Background information
- Born: 1975 (age 50–51) Westminster, MD
- Genres: Contemporary classical
- Occupations: Composer & Guitarist
- Instrument: Guitar
- Years active: 1995-present
- Labels: Innova Recordings, Naxos Records, Centaur Records
- Website: www.djsparr.com

= D. J. Sparr =

D. J. Sparr (Donald Joseph Sparr, Jr. born October 18, 1975) is an American composer and electric guitar soloist. He is influenced by impressionism and postminimalism, and is one of the preeminent composer-performers of his generation. Sparr's notable compositions include his one-act opera, Approaching Ali (libretto by Mark Campbell and Davis Miller) based on the work "The Tao of Muhammad Ali" by Davis Miller (2013), Concerto for Jazz Guitar and Orchestra: Katrina (2016), Violet Bond: Concerto for electric guitar and orchestra (2013), Dreams of the Old Believers for Orchestra (2014), Optima Vota for Orchestra (2012), Precious Metal: Concerto for flute and winds (2010), The Glam Seduction (2004), Woodlawn Drive (1999), Sound Harmonies with Air (2009), DACCA : DECCA : GaFfA (2008).

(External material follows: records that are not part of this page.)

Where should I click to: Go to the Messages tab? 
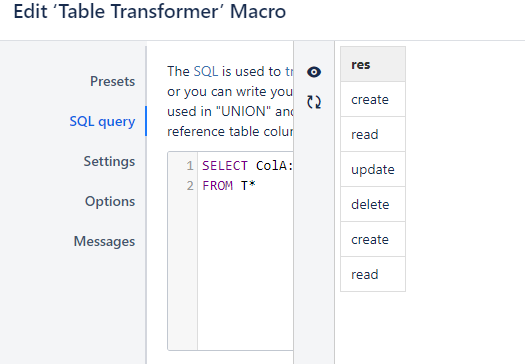pyautogui.click(x=104, y=241)
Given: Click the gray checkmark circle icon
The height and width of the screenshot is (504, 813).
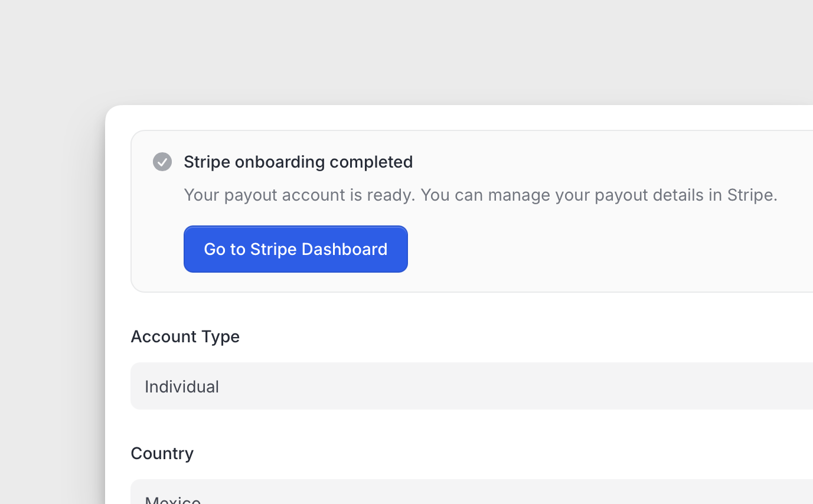Looking at the screenshot, I should click(x=162, y=162).
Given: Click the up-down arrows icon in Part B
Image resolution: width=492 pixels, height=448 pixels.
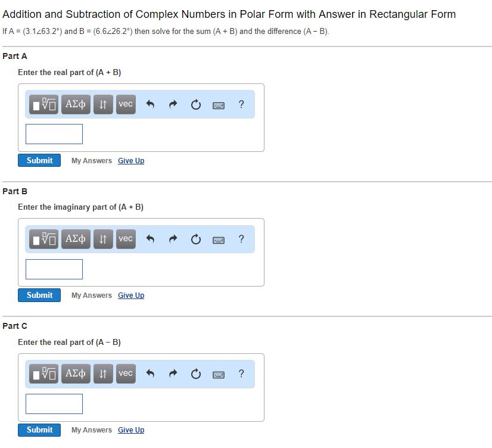Looking at the screenshot, I should [x=102, y=239].
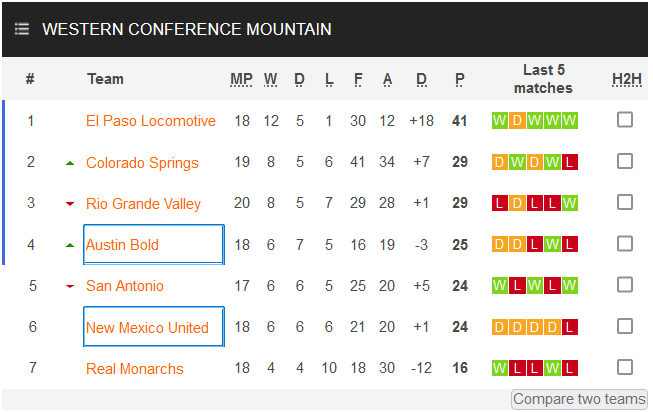Tick the H2H checkbox for El Paso Locomotive

pyautogui.click(x=625, y=120)
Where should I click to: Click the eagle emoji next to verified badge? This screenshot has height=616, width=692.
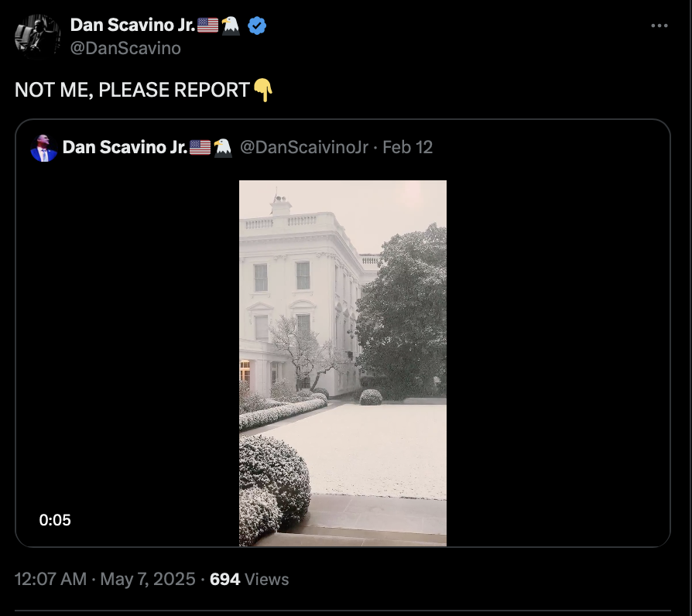pos(231,26)
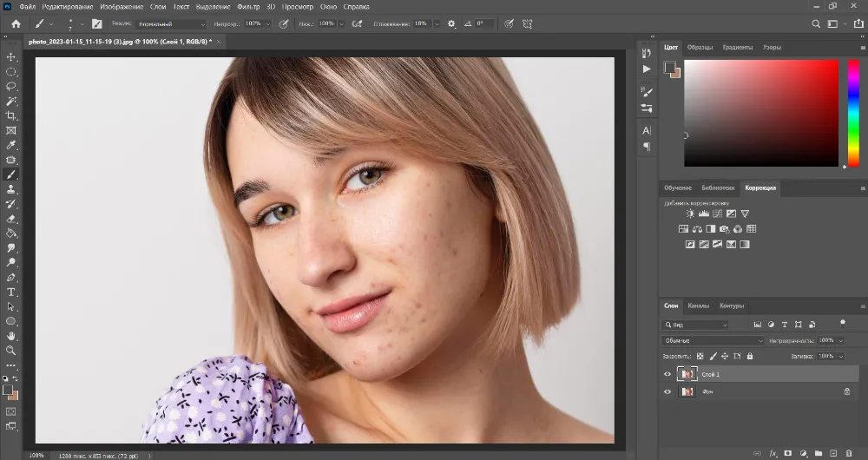
Task: Select the Type tool (T)
Action: tap(12, 292)
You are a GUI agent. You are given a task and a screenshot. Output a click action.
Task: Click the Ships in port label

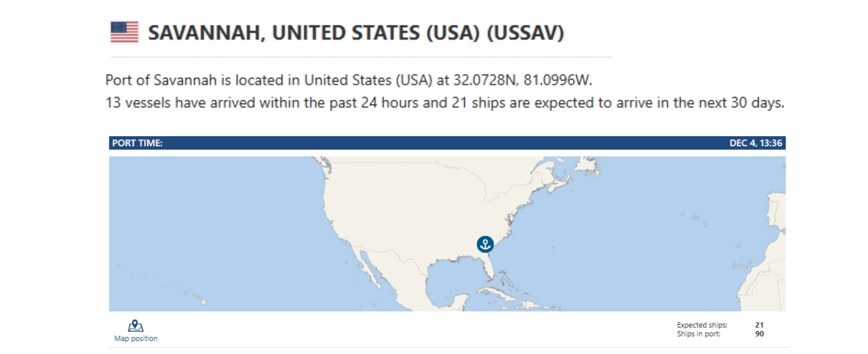click(699, 334)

As an electric guitar soloist, he has performed concertos by Michael Daugherty, Kenneth Fuchs, Derek Bermel, Steven Mackey, and himself with New World Symphony, Alabama Symphony, and Cabrillo Festival Orchestra, among others. He has performed with ensembles such as Eighth Blackbird, New Music Raleigh, and the Aspen Contemporary Ensemble. His performance of GLACIER for electric guitar and orchestra with London Symphony Orchestra and JoAnn Falletta was one of four concertos included on the all-Kenneth Fuchs 2018 GRAMMY award winning recording released by Naxos.

Sparr's eclectic style has been described as "pop-Romantic … iridescent and wondrous" (The Mercury News) and "suits the boundary erasing spirit of today's new-music world" (The New York Times). The Los Angeles Times praised him as "an excellent soloist," and the Santa Cruz Sentinel says that he "wowed an enthusiastic audience … Sparr's guitar sang in a near-human voice."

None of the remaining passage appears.